Saved data entries:
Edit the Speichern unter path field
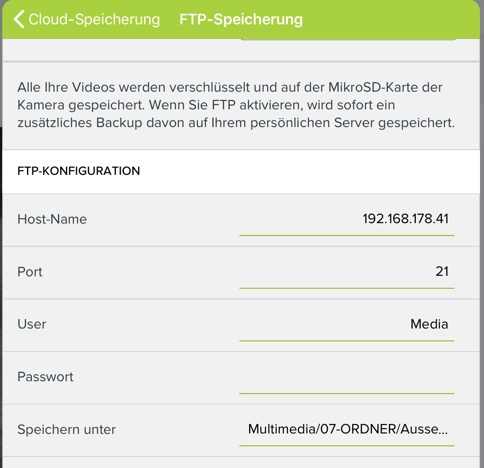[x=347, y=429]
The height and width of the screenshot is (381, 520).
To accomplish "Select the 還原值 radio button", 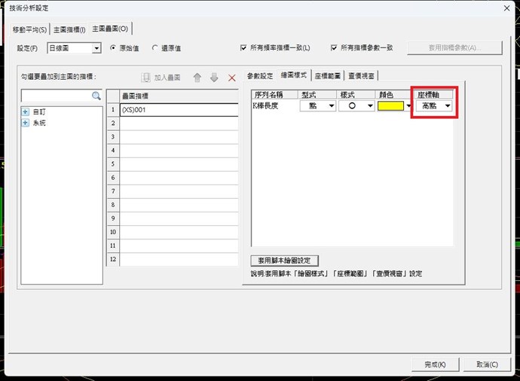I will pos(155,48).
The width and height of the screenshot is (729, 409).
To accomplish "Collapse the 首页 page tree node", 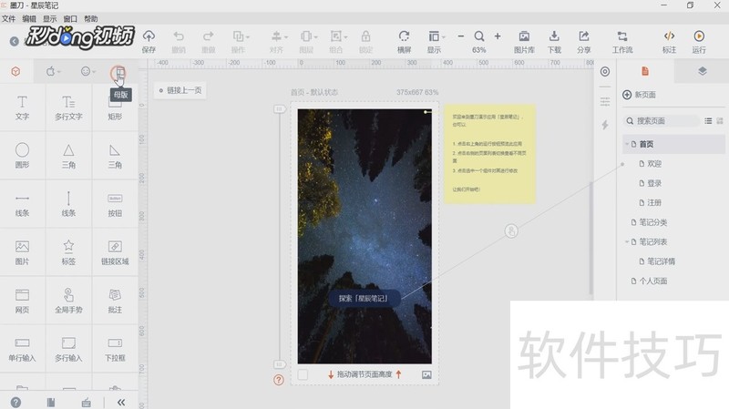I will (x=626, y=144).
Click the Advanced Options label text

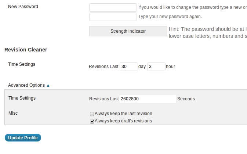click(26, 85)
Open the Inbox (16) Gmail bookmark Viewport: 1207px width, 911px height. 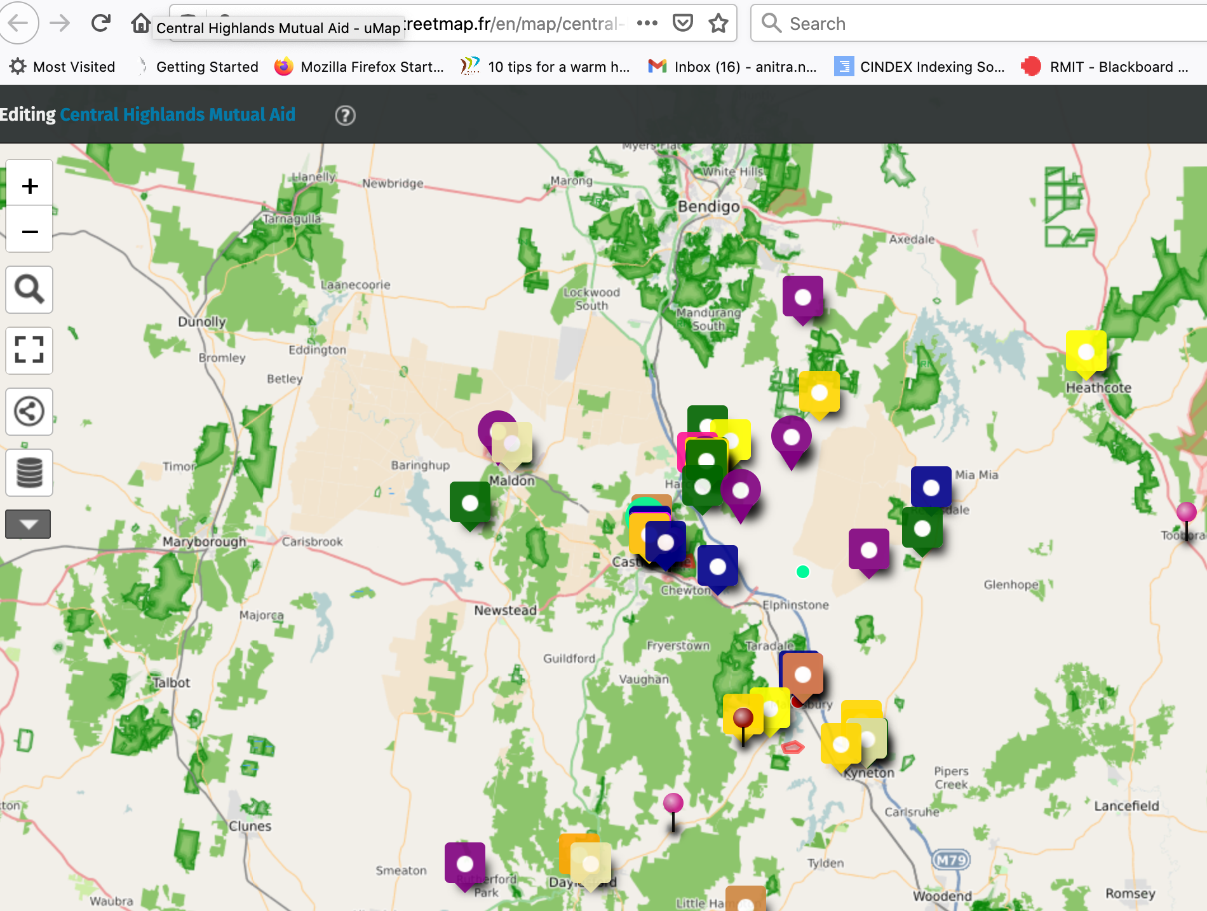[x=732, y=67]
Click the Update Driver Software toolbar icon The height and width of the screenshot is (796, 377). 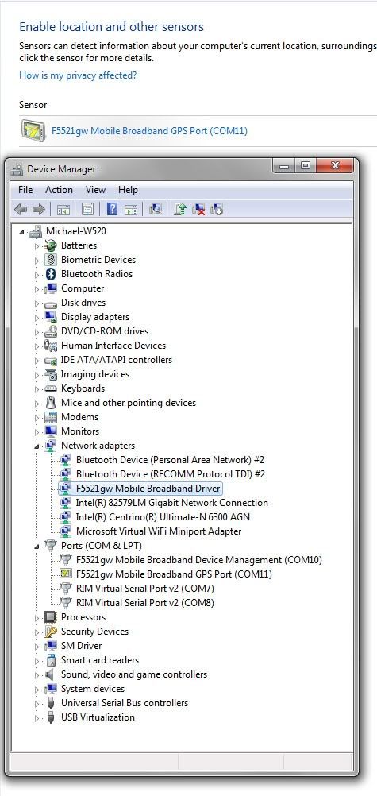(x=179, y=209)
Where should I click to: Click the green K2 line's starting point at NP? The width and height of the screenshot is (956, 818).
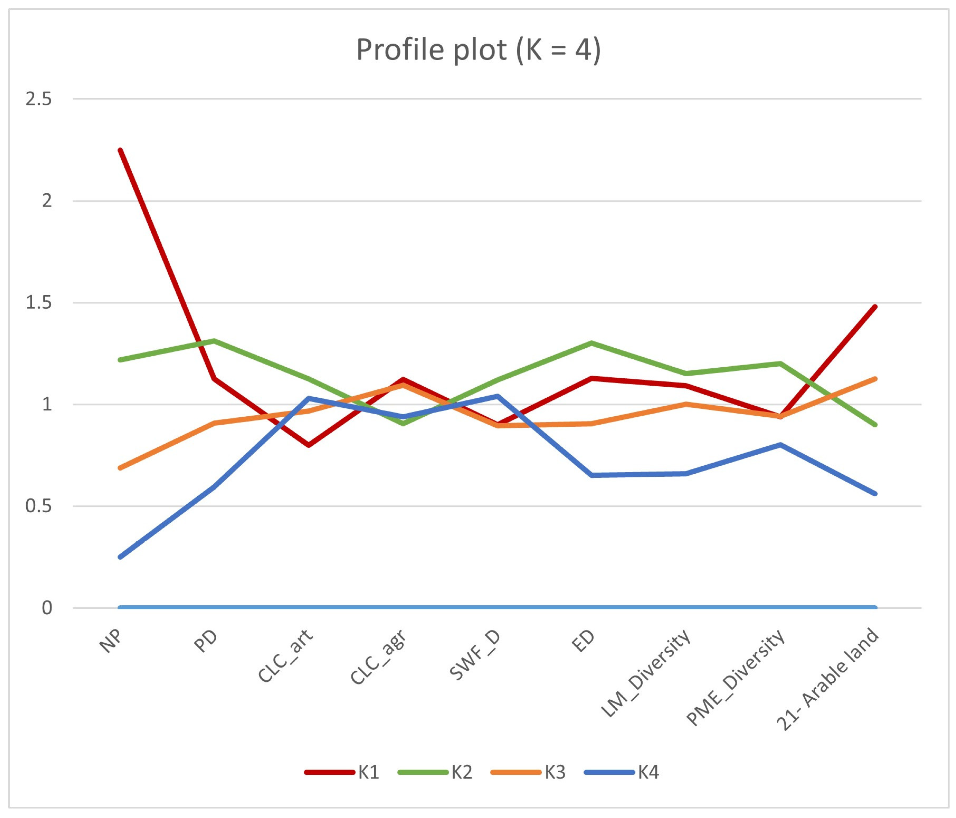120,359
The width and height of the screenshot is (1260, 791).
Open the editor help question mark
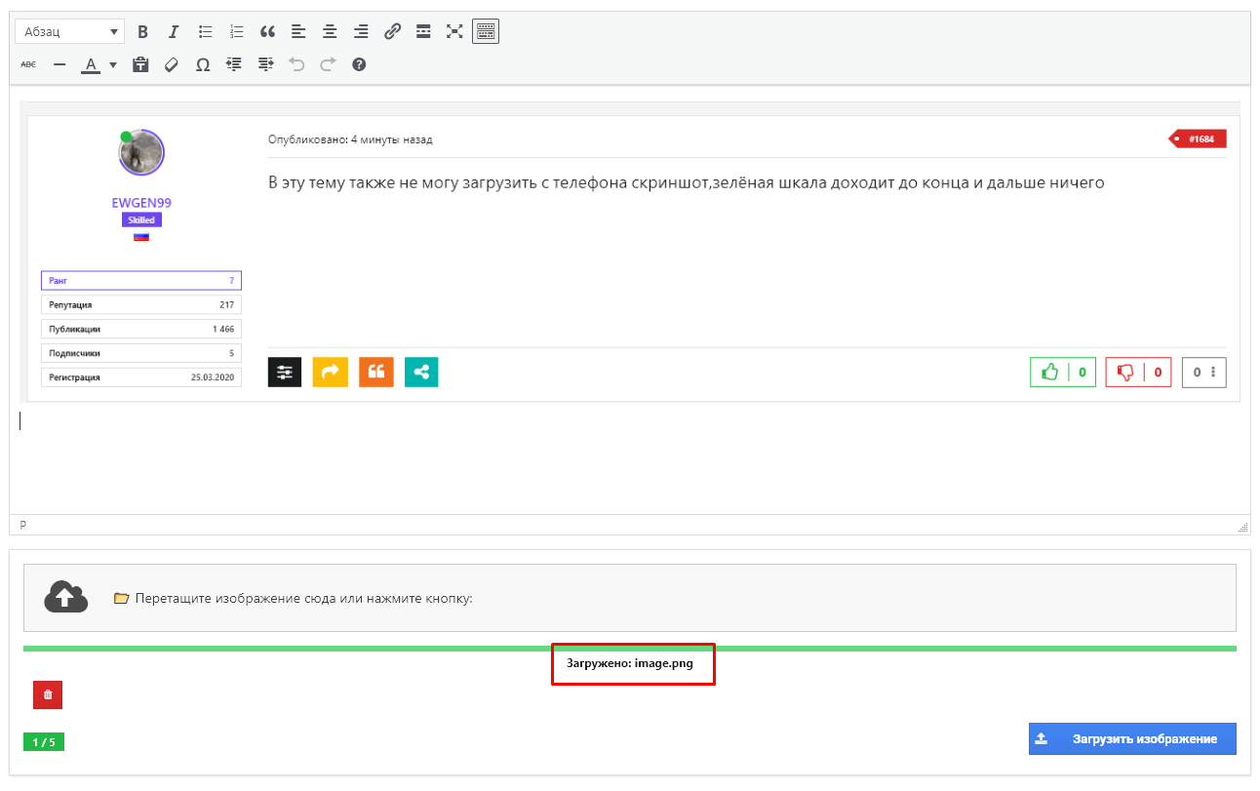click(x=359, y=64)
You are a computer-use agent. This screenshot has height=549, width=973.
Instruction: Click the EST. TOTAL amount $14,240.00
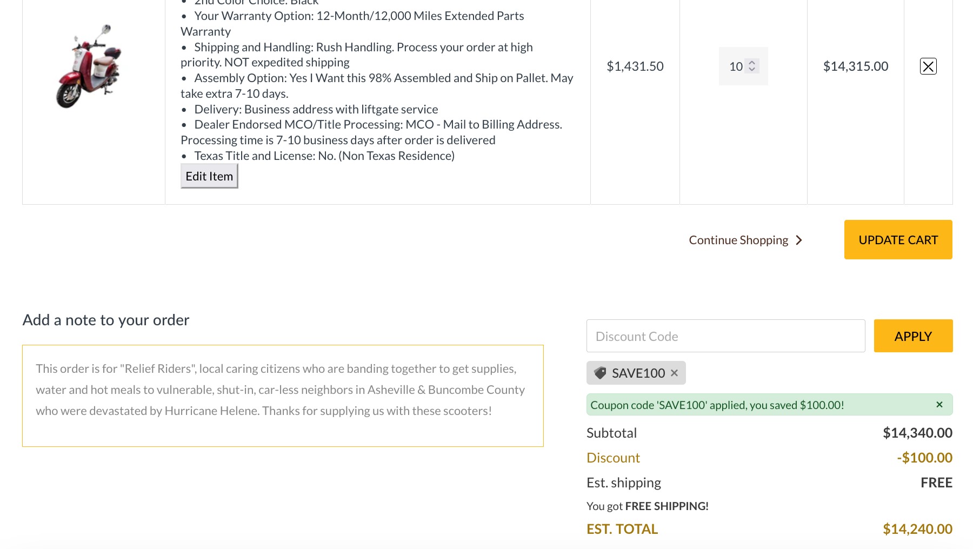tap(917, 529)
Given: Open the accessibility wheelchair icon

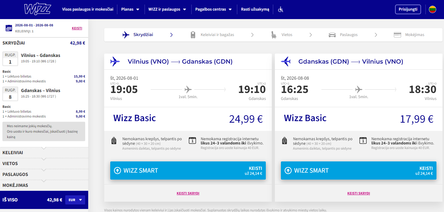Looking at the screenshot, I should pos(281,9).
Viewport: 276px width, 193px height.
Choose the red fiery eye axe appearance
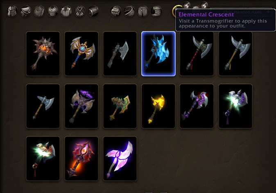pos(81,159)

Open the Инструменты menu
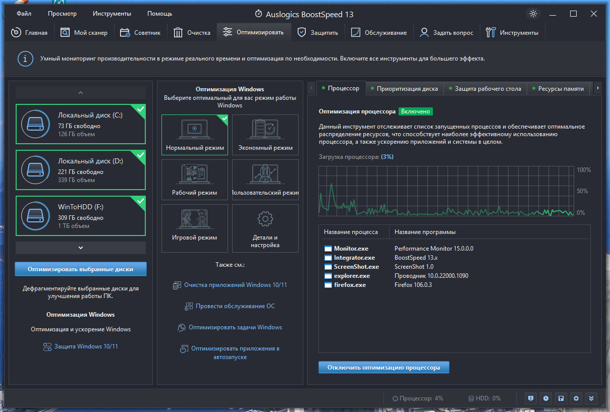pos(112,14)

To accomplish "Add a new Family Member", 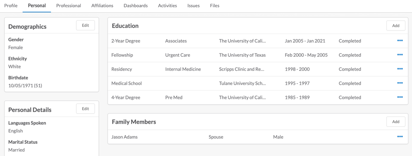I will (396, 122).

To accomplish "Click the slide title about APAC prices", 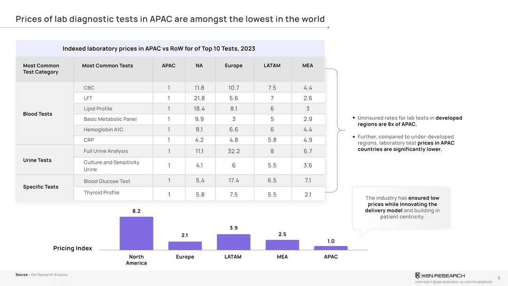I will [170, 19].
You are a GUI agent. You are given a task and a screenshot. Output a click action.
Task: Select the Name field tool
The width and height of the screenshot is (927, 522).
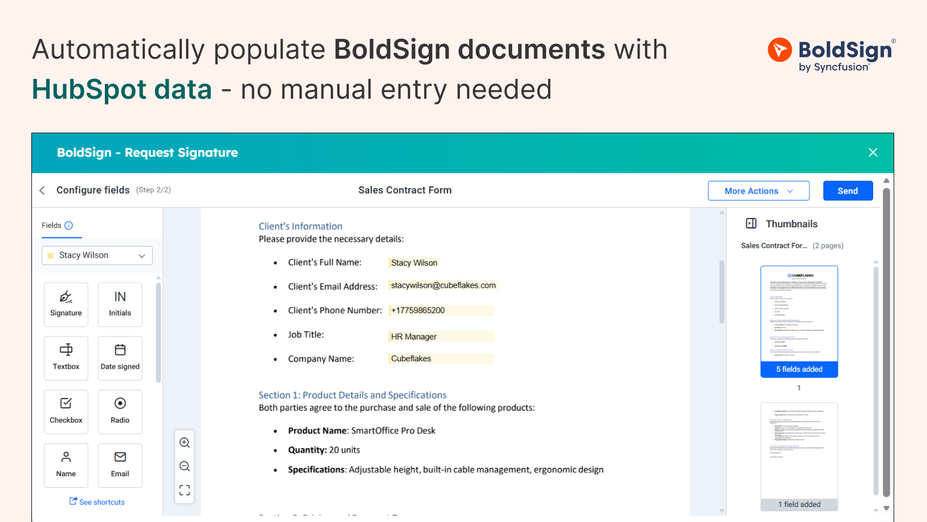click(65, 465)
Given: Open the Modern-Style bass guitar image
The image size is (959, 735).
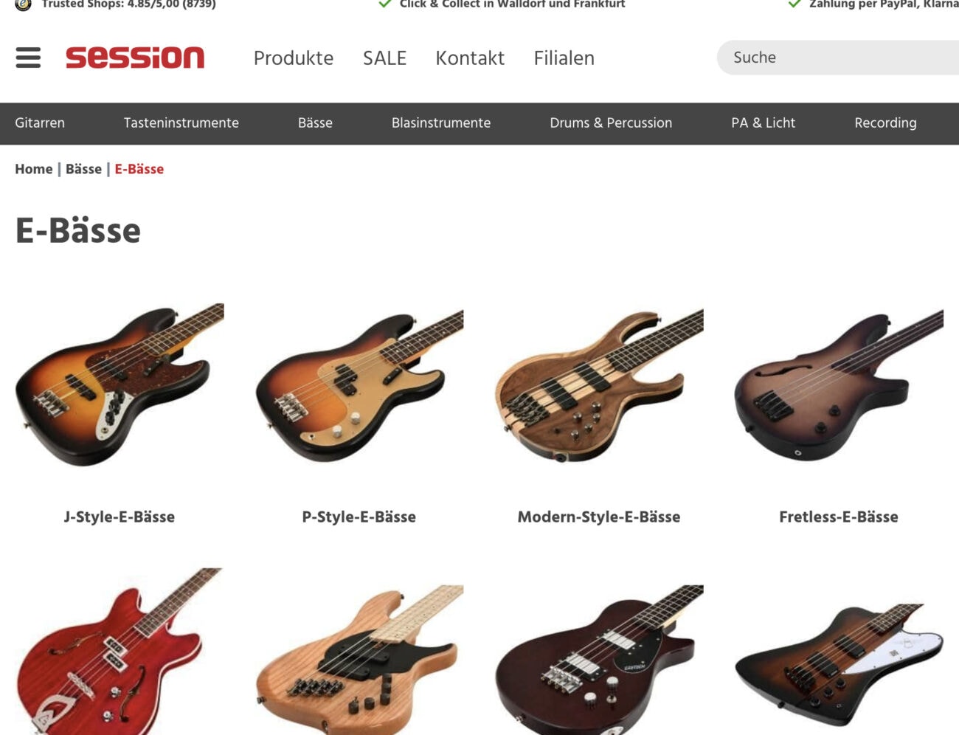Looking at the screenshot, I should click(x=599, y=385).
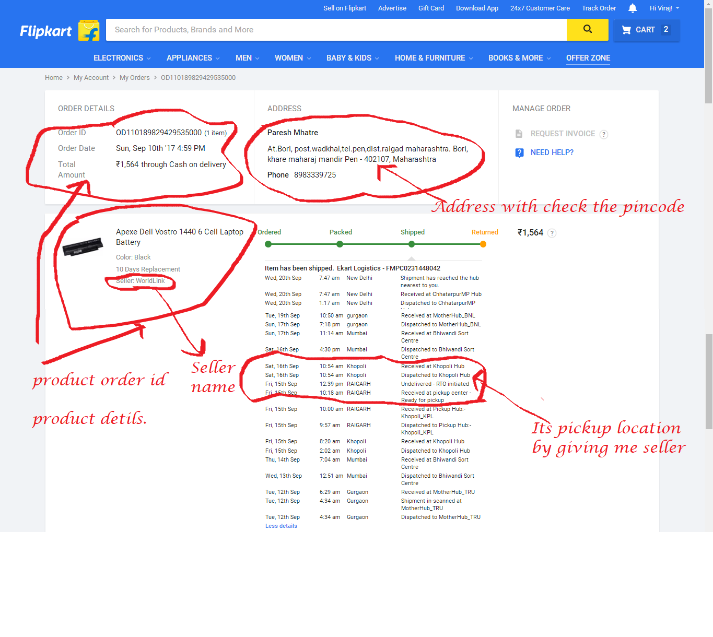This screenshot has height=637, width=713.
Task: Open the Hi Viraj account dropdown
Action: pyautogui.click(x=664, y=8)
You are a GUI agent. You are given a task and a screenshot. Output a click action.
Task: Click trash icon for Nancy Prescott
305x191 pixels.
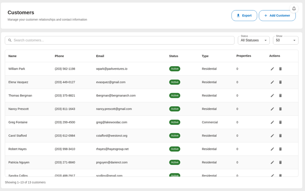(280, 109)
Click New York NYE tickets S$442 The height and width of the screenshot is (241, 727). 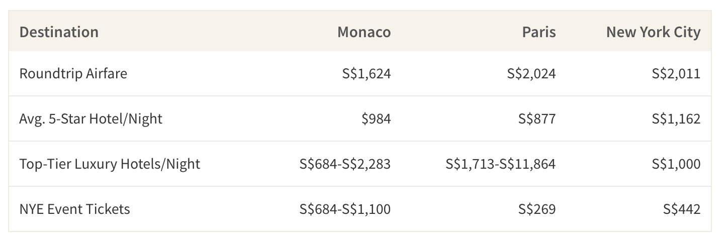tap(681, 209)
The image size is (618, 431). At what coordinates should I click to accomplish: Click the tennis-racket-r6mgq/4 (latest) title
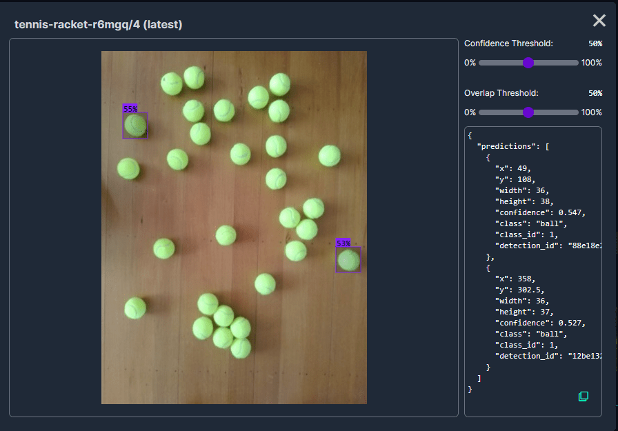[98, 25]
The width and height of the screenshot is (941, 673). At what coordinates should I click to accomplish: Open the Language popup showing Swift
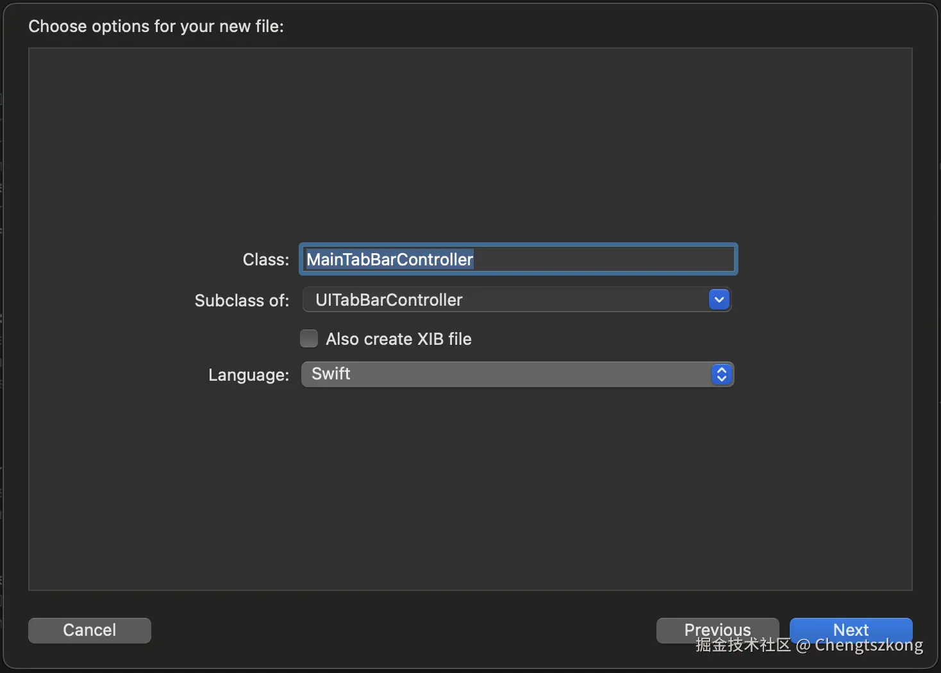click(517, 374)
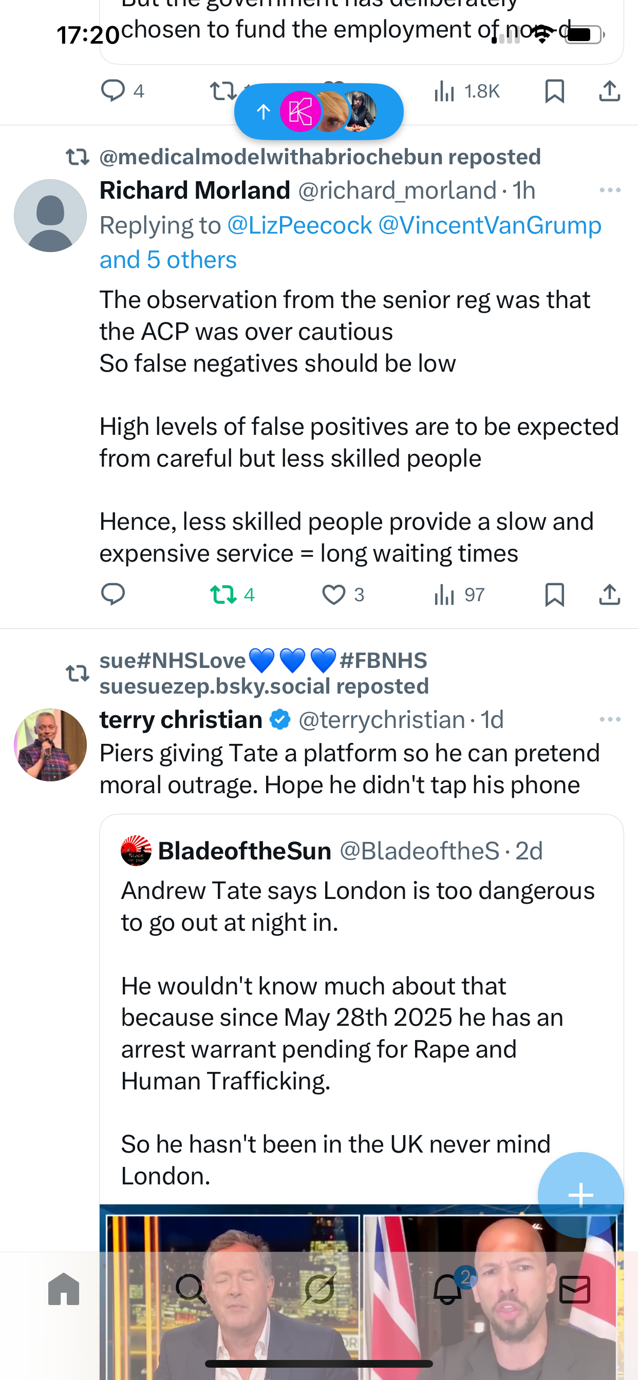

HOW TO COMPLETE THIS TASK: The copy you give must run from the line containing "The image size is (618, 431)." through the last line of the records, exactly, with the pictures left out.

THE ANSWER:
The image size is (618, 431). At what coordinates should I click to accomplish: Click the tennis-racket-r6mgq/4 (latest) title
[98, 25]
The width and height of the screenshot is (941, 673). At what coordinates should I click to accomplish: Open the Language popup showing Swift
click(517, 374)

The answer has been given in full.